Thursday, May 23, 2013

Olive Oil Lemon Chiffon Cake

If you love lemon and are watching calorie intake; this cake is for you. It is light, airy, moist and lemony.

If it is me I love adding extra punch to it like lemon syrup that I created myself. It is the mixing of lemon juice, powder sugar and water. I ate it with strawberry jam and nutella as well. Oh and this is the kind of cake that tastes better eating with a cup of hot  tea after done with house work; which I always love doing.

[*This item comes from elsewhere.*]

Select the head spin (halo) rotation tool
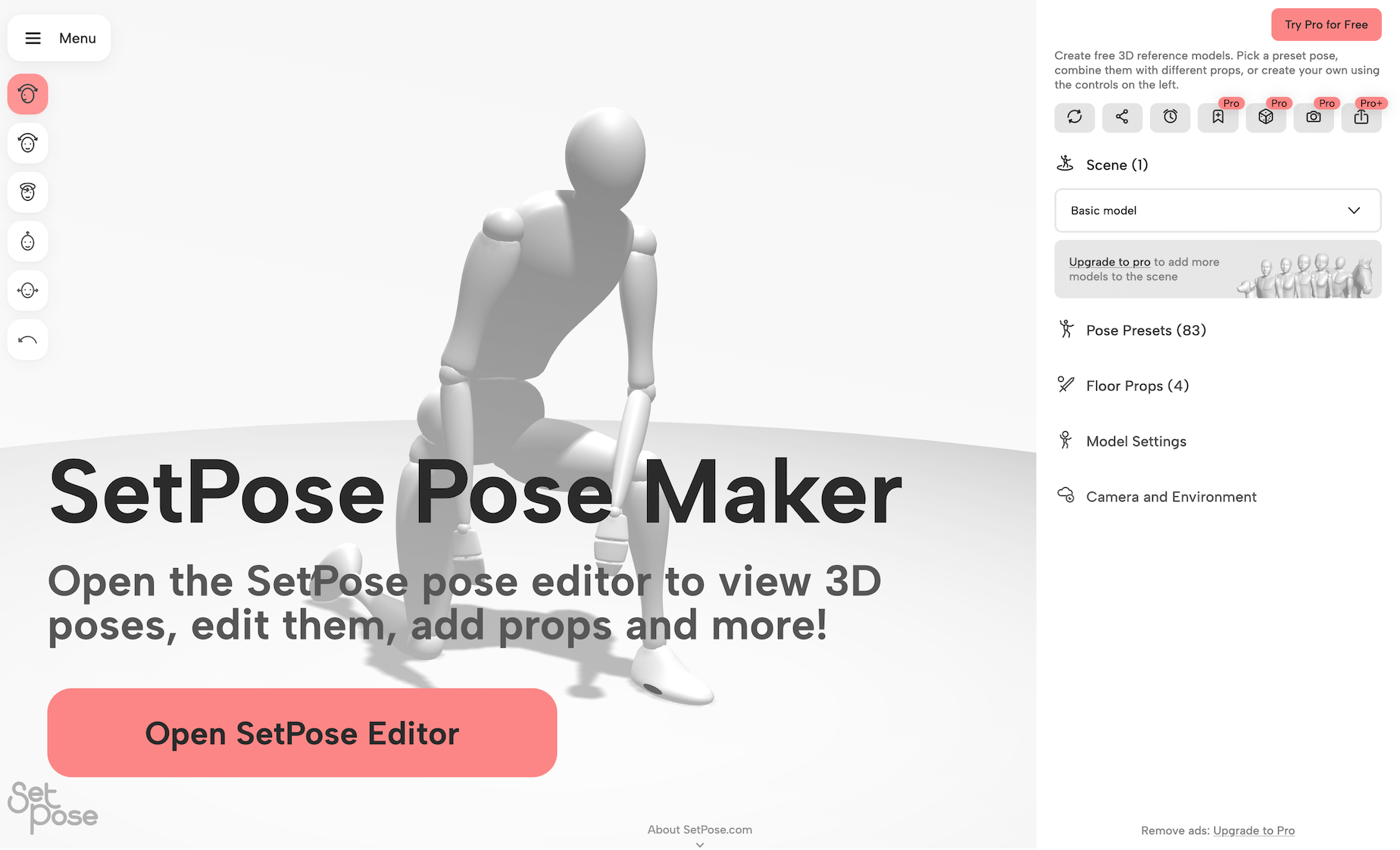1400x850 pixels. [x=28, y=192]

I really love this vintage strainer. I got it at an antique shop in Vermont last winter. I think the flower motif around it is  sweet looking. Don't you think?



::Recipe::

Olive Oil - Lemon Chiffon Cake

~ 1 cup plus 2 tbsp cake flour
~ 3/4 cup sugar, divided
~ 1 tsp baking powder
~ 1/4 tsp baking soda
~ 1/8 tsp salt
~ 5 tbsp mild extra-virgin olive oil
~ 4 egg yoks
~ 1/2 tsp vanilla extract
~ Juice and zest of 1 lemon
~ 6 egg whites
~ 1/2 tsp cream of tartar
~ 1/2 tsp confectioners' sugar, for serving

Heat oven to 325 deg. In a large bowl, sift together flour, 1/4 cup sugar, baking powder, baking soda and salt. In another bowl, whisk together oil, egg yolks, vanilla, 3 tbsp water, 3 tbsp juice and 2 tsp zest. Whisk flour mixture into oil-yolk mixture until smooth. In first bowl, beat egg whites and cream of tartar with an electric mixer until foamy. Gradually beat in remaining 1/2 cup sugar at medium speed until mixture just holds peaks. Fold 1/4 egg-white mixture into oil-yolk mixture to lighten it, then gently fold that into remaining egg-white mixture. Scrape batter into an ungreased 10" angel food cake pan with a removable bottom; level top of batter. BAke until top springs back when lightly pressed, 30 to 32 minutes. Immediately invert pan on a wine bottle (pan will hang upside down over bottle's neck); let cool completely, about 1 hour. (Mine is a regular 10" springform pan). Slide a thin knife around edges of pan to loosen cake, then remove from pan. Just before serving, dust with confectioners' sugar. Sprinkle with 1 tsp zest, if desired.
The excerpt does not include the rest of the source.